- Set task: Please quote the data below word for word, from the very start through the line containing "pos(263,626)". Leave the pictures out of your answer.

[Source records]
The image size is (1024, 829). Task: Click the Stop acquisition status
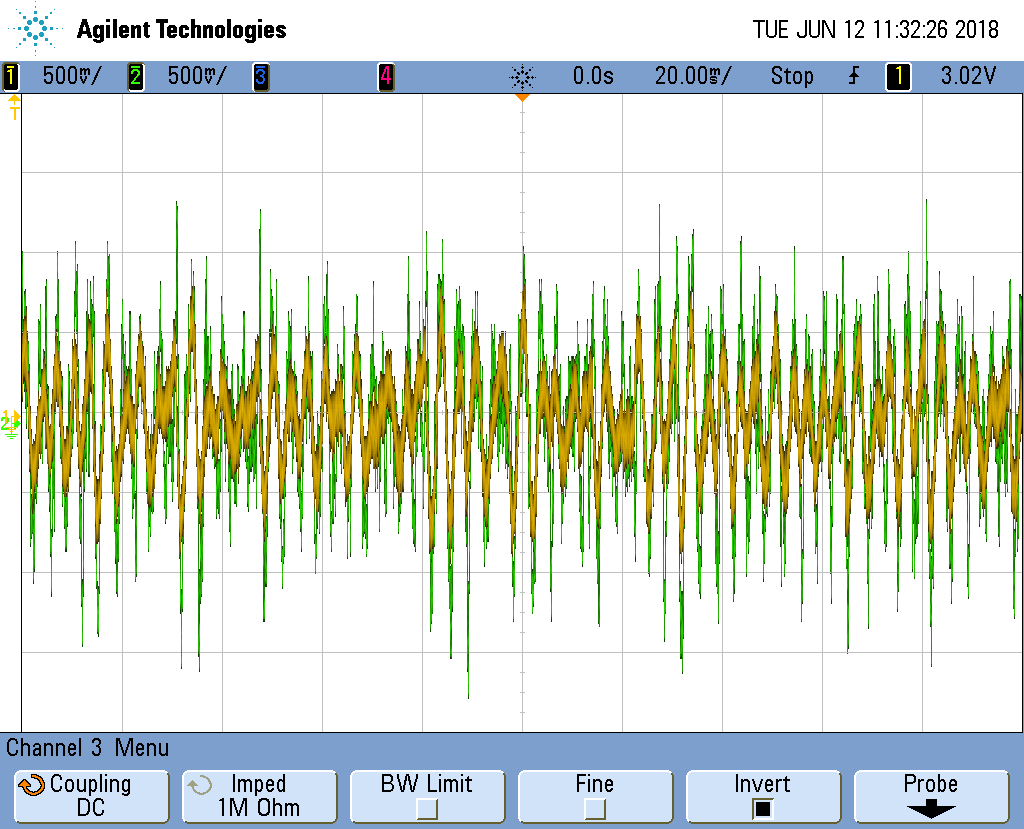[x=791, y=76]
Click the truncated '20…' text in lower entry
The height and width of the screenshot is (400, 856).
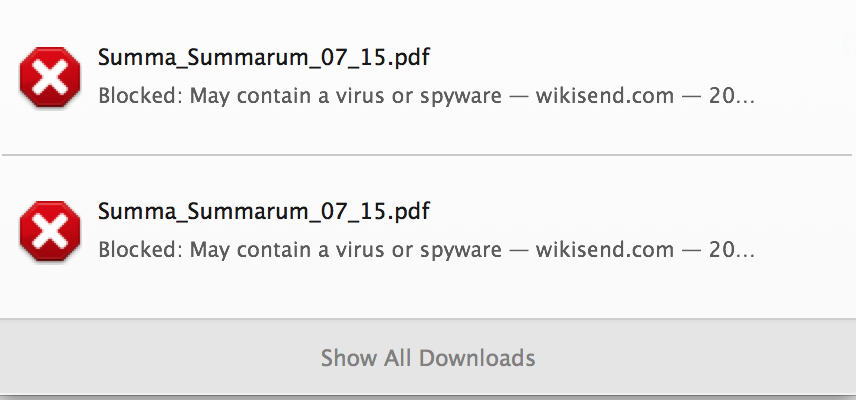732,250
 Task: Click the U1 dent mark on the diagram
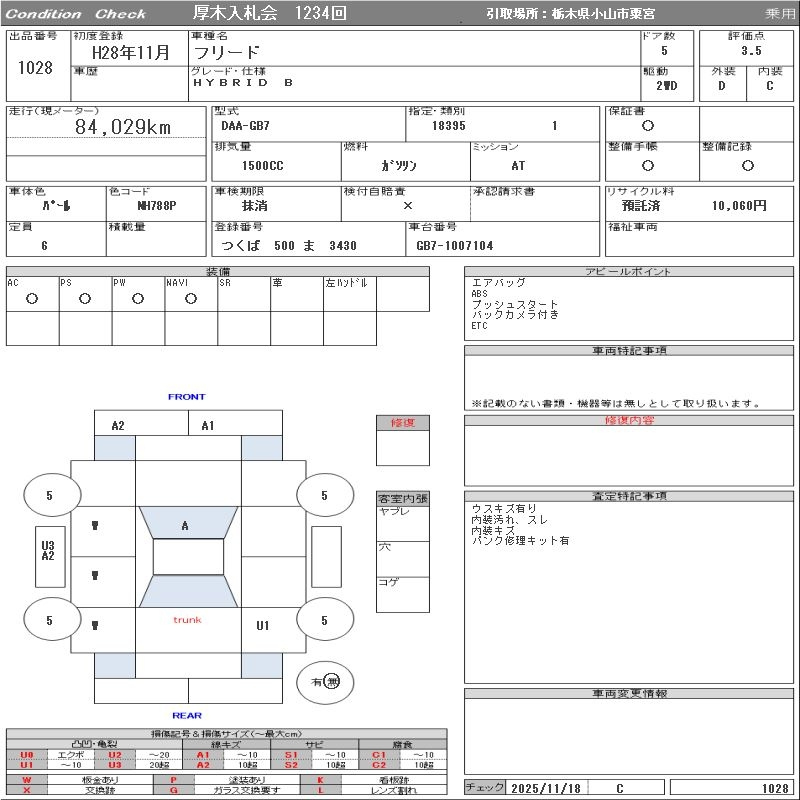pos(263,626)
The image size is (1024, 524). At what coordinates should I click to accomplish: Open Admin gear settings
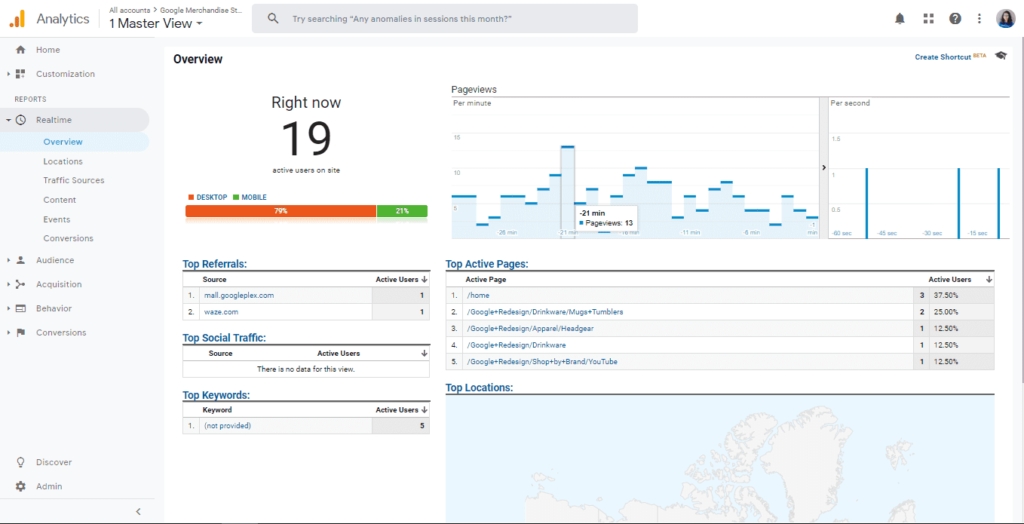point(20,487)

- Full solution:
The image size is (1024, 829). Task: Click the Stop acquisition status
[x=791, y=76]
Click the truncated '20…' text in lower entry
The height and width of the screenshot is (400, 856).
732,250
 Task: Click the U1 dent mark on the diagram
pos(263,626)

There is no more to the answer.